Cette sous-question nous amène à notre deuxième objectif qui est de distinguer les modalités du départ des jeunes étudiants Réunionnais. Nous avons cherché à identifier leurs intentions prémigratoires qui, selon nous, informent de la place de la migration dans leur projet de vie. Nous souhaitions comprendre comment ils ont été amenés à faire appel au programme de mobilité étudiante et comment cette mobilité s’inscrit dans leur projet de vie. Mieux comprendre les intentions prémigratoires exige de connaître les conditions dans lesquelles les jeunes Réunionnais choisissent de migrer au Québec en même temps qu’elles donnent à voir en pointillé leur projet de vie a priori, au-delà de la durée de la formation professionnelle.

Notre troisième objectif est de relater l’expérience vécue de ces jeunes étudiants Réunionnais dans leur ville d’accueil. Il s’agit de rendre compte de l’expérience de « l’étudiant étranger » des jeunes Réunionnais dans les cégeps situés dans les villes à très faible migration. La présence de ces jeunes Réunionnais dans ces villes ne se limite pas aux études. Au-delà de la formation professionnelle en soi, nous voulions mieux comprendre comment les jeunes étudiants Réunionnais vivent leur expérience de nouvel arrivant dans une ville à très faible migration et ses effets sur leurs intentions et la poursuite de leur projet prémigratoire.

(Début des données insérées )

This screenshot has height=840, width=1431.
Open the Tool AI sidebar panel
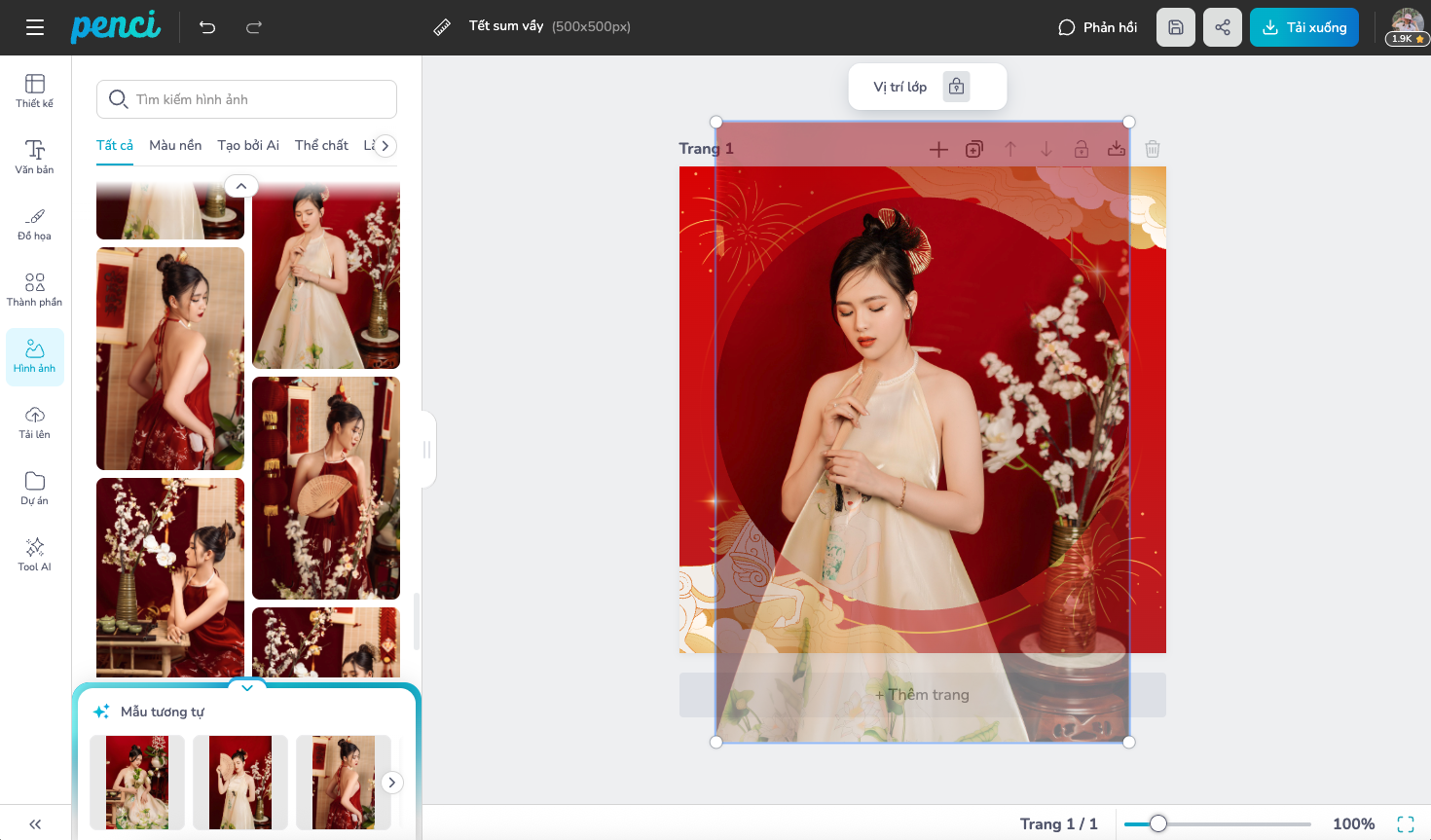pos(35,554)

Enfin, notre dernier objectif était de contribuer au corpus de connaissances sur l’immigration au Québec dans le contexte de la « régionalisation de l’immigration ». Le cas des jeunes étudiants Réunionnais au niveau collégial dans les villes à très faible migration constitue un apport complémentaire à la littérature encore trop insuffisante sur l’expérience des étudiants étrangers dans les cégeps au Québec.

1.4 Hypothèses

En lien avec notre questionnement de départ, nous avions formulé des hypothèses qui nous ont permis d’opérationnaliser notre méthode d’enquête exposée ci-après. Qu’elle soit expliquée par le contexte du pays de départ ou par l’attrait du pays d’accueil, la migration est

un projet plus ou moins défini, pensé à court ou à plus long terme, plus ou moins personnel et « destiné à être intégré dans une globalité » (Boutinet, 2015) c’est-à-dire dans un projet de vie. Notre première hypothèse est que l’installation à long terme des jeunes étudiants Réunionnais dans leur ville d’accueil ou dans une autre ville à très faible migration n’est que la continuité du projet prémigratoire. Cette première hypothèse sous-tend que le choix de ces jeunes étudiants Réunionnais de ne pas s’établir dans une ville à très faible migration au-delà de leur formation professionnelle est également partie intégrante du projet de migration au départ de La Réunion. Autrement dit, nous supposions qu’avant même la migration, les jeunes étudiants Réunionnais projetaient de s’établir ou non dans une ville à très faible migration.

Parce que l’expérience vécue participe à la construction du rapport à un objet (Jodelet, 2006), notre deuxième hypothèse est que l’installation à long terme des jeunes étudiants Réunionnais dans leur ville d’accueil ou dans une autre ville à très faible migration est un projet construit dans la relation à leur nouvel environnement de vie pendant leur formation professionnelle. Si le projet est une transformation du réel (Boutinet, 2015 : 212), nous supposons que le rapport au réel dans sa subjectivation participe à la construction et/ou à la transformation du projet de migration de ces jeunes étudiants Réunionnais. Autrement dit, le choix de ces jeunes étudiants Réunionnais de s’établir ou non dans leur ville d’accueil ou dans une ville à très faible migration résulterait des situations d’interaction et des manières de vivre ces situations.